We have never been asked by MD directly to do chemo yet. But MD is friend of my dad's best friend. To whom MD have actually told chemo can be used for precaution against other recurrence.
I just want someone to tell me if we are following the correct procedure. What questions should I need to ask my doc. Also why the doc sometimes write it as palliative then other time as complex curative. Also if I need to worry about those lymph nodes at lung with SUVmax of 2.3.
I feel so alone and pessimistic everytime with no idea what to trust.
In 2018, PET/CT revealed some sort of pelvic deposit 1 or 2 (they were never sure). Were suggested colonoscopy by surgeon. The biopsy came negative. We were relieved. (I should have really forced by dad for second opinion then). His bowel habits never returned to normal since ileostomy reversal. So we thought it is kinda new normal. And we avoided PET/CT tests in 2019, 2020. But CT scans were conducted every year though. He had bowel obstruction issues once or twice during 2019,20 but came back normal with OPD treatment.
In Dec 2021, main event was during december when he developed chronic bowel obstruction, Abdominal Ultrasound and CT revealed some deposits. We only went to general docs then. And they assumed it to be small bowel adhesive obstruction. His hemoglobin was nearly 14mg before admission and was admitted for 7 days. During that period his LFTs got quite bad and bilirubin also increased, yellowness was visible on face and eyes. Though it was within range upon discharge. Though his C. Reactive Proteins were always high and peaked till 282 but upon discharge were about 140.
In 2022, we did PET/CT in march. It showed Pelvic deposit size increase form 1 x 1.2 cm to 2.3 x 3.1cm (SUVmax = 7.78).
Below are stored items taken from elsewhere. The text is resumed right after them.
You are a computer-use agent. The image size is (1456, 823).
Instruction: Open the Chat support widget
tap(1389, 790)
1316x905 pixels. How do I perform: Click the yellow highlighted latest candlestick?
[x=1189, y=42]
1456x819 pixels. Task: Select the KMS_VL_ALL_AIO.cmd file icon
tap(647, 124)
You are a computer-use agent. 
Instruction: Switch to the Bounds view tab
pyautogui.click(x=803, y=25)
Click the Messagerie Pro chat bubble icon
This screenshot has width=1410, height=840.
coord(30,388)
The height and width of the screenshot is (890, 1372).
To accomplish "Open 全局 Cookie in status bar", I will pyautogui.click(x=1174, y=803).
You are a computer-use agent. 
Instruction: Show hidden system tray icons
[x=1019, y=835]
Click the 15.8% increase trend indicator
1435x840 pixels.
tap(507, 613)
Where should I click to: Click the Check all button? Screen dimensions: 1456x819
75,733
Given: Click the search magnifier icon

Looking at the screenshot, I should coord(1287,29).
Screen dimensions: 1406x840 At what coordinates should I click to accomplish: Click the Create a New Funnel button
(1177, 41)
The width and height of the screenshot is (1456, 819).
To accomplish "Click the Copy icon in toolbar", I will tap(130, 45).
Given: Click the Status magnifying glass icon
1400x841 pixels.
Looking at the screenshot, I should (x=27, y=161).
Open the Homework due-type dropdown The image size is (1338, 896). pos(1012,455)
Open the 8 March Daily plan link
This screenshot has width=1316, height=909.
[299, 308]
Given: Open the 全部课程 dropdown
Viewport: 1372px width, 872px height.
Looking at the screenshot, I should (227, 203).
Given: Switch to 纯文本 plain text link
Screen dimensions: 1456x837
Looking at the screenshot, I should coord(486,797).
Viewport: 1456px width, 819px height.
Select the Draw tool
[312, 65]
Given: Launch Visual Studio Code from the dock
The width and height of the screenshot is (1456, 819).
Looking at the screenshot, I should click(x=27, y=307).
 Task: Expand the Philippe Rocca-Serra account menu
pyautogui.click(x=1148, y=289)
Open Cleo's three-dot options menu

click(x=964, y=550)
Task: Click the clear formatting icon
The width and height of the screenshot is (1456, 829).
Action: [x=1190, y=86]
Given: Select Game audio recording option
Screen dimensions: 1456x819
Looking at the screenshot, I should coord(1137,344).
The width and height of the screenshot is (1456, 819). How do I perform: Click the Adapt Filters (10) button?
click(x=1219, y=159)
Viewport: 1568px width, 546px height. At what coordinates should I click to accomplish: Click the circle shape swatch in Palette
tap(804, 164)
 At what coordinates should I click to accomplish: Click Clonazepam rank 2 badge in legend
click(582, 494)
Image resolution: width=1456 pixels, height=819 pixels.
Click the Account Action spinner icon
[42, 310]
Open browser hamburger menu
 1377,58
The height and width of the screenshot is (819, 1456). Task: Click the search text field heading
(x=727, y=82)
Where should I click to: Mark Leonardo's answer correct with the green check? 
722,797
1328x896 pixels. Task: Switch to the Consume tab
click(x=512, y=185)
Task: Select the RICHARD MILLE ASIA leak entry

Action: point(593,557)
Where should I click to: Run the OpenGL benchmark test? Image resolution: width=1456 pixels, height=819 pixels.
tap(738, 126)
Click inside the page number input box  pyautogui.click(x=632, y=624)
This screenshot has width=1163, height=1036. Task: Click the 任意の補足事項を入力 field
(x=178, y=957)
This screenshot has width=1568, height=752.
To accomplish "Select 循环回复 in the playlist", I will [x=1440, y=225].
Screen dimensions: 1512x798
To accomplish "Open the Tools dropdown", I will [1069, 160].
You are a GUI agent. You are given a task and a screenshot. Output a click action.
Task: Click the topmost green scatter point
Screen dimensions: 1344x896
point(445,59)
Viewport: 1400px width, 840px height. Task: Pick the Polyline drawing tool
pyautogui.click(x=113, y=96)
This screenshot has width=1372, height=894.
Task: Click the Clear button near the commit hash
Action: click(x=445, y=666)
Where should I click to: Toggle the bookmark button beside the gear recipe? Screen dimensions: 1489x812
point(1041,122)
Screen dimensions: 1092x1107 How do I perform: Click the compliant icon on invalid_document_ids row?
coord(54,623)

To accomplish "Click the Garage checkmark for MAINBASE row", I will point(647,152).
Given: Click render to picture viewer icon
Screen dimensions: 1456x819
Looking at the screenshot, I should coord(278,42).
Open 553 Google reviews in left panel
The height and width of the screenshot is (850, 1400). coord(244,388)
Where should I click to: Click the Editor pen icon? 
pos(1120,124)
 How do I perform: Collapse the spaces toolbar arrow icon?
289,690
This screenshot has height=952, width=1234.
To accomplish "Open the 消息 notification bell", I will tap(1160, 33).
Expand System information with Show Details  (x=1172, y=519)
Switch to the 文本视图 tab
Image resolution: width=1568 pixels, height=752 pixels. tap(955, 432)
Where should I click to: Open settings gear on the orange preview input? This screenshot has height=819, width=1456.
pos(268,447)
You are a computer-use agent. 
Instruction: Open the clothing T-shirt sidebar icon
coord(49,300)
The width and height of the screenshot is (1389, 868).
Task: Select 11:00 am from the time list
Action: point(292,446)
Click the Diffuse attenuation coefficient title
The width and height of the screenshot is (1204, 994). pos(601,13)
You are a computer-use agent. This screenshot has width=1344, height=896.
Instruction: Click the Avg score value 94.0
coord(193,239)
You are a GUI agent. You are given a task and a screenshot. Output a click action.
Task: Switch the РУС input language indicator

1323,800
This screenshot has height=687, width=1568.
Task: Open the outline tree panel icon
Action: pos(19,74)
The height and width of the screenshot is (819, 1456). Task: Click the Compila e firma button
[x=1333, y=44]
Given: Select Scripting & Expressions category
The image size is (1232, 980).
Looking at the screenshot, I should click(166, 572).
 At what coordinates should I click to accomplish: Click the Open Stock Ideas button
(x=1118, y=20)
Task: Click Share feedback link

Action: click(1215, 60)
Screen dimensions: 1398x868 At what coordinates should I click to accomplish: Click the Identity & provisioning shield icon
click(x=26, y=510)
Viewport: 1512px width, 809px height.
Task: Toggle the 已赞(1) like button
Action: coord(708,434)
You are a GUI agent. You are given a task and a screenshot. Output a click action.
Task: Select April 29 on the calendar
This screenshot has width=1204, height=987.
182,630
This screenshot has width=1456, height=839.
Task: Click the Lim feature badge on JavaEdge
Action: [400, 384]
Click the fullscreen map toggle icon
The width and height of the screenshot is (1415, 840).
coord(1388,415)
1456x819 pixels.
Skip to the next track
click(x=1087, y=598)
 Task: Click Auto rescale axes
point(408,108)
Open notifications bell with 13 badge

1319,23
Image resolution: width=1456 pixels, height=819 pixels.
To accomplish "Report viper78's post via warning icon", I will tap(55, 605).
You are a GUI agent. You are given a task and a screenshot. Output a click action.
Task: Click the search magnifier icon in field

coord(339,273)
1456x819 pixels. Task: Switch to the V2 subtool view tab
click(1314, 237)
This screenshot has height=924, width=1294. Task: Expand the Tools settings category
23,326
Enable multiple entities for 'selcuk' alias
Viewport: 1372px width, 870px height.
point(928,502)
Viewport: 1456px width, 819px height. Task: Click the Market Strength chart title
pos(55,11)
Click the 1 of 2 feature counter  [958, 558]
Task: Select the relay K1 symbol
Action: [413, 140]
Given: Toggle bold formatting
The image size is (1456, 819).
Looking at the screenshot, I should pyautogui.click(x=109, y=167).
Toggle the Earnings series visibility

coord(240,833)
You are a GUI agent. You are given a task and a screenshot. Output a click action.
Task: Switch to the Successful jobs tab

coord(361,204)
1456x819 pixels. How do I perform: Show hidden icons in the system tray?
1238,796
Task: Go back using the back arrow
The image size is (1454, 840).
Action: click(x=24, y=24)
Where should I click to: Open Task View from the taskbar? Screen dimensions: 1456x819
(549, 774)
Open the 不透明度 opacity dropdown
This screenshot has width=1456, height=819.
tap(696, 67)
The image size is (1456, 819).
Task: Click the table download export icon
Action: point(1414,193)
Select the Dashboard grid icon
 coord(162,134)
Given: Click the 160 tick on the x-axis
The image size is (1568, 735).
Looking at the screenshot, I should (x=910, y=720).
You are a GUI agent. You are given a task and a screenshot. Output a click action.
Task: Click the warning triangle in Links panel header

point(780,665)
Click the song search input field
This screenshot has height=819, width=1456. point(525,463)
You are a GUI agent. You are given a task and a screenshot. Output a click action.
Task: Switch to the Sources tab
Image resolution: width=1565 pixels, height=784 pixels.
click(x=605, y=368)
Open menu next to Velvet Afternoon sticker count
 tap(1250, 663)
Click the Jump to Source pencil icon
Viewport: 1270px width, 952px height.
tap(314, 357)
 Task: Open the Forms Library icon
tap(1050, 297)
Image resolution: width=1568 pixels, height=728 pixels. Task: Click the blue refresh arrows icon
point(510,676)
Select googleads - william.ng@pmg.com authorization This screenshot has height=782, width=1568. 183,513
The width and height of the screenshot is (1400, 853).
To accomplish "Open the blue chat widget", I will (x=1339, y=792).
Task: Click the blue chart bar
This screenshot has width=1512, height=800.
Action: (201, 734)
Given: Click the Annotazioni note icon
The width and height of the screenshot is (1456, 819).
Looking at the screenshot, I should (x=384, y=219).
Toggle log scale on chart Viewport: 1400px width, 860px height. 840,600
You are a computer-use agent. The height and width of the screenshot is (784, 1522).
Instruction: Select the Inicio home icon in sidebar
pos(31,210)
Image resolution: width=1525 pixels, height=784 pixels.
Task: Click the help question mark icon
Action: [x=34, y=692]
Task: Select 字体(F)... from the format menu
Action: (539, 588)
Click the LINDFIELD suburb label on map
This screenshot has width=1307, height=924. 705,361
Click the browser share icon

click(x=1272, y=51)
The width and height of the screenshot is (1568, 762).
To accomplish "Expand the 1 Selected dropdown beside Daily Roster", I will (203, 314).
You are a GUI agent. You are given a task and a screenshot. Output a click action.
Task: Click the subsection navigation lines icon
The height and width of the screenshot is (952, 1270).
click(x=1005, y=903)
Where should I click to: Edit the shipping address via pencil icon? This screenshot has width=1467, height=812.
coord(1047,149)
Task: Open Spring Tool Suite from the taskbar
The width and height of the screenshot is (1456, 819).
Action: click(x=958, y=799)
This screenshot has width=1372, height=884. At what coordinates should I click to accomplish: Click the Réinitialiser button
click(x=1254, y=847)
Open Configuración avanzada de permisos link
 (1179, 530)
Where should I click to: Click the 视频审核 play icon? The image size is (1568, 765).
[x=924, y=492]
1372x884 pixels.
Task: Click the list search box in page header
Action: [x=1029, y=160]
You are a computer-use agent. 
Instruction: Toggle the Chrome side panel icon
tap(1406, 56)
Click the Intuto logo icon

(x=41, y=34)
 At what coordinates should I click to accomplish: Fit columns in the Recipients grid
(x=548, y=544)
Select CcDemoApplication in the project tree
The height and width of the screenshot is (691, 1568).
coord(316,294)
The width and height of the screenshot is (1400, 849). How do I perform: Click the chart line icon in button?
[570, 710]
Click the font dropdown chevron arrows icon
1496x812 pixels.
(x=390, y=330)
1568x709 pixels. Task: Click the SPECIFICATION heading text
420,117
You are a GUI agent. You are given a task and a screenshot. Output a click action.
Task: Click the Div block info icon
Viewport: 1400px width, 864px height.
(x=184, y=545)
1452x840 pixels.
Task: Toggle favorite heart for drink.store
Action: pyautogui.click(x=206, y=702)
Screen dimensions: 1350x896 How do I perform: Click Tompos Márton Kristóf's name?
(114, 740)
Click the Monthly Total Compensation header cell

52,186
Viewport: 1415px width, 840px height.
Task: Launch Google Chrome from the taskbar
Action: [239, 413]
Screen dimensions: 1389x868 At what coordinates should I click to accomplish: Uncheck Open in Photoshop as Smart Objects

There is also a lytic lesion with a soft tissue in sacrum (SUVmax = 9.7). This was the conclusion of PET/CT report and this was the only thing that docs wanted to work upon. Though there are few mild fdg uptake in palatine tonsils as well. And some unchanged non fdg avid nodes in lungs. Though this is the first time he also did a PET/CT with holding breath and the report showed a faintly fdg avid subcentimetric and bilateral lymph nodes SUVmax of 2.3 (likely inflammatory). <- This kinda worries me
We went to over old hospital and they suggested radiotherapy for treatment. But we kinda had many complications with past surgeries there despite it being a major cancer center so wanted to take second opinion they advised radiotherapy and chemotherapy. So my dad went with former one, since the doctor gave more promising feel.
My dad actually completed 25 fractions of 45 Gy to pelvic + sacrum + mesorectum in last month of May. His side effects were mainly cramps, bloating and unable to pass gas. Though it got better 3 weeks after course of treatment. His hb levels before starting were 8.1mg and had 2 units of blood transfused. Though the side effects got worse after 2nd week.
But there is my another worry now, the main MD wrote on paper that the treatment was complex curative. But the radio onco wrote it as palliative process. Though on his radiotherapy discharge paper is written as Complex Curative Technique. My dad actually met the MD just today and he asked to do PET/CT in a week or so and this time he also wrote on paper "Post Pall RT". I don't know but this palliative really bugs me. For most of time they tell they tell us this will remove the cancer but still write it as palliative .
We yet have to do CEA post treatment though pre treatment it was 4.83. His current hb is 9.4mg. Serum creatinine (0.6) and sgpt sgopt are also within range.
We have never been asked by MD directly to do chemo yet. But MD is friend of my dad's best friend. To whom MD have actually told chemo can be used for precaution against other recurrence.
I just want someone to tell me if we are following the correct procedure. What questions should I need to ask my doc. Also why the doc sometimes write it as palliative then other time as complex curative. Also if I need to worry about those lymph nodes at lung with SUVmax of 2.3.
I feel so alone and pessimistic everytime with no idea what to trust.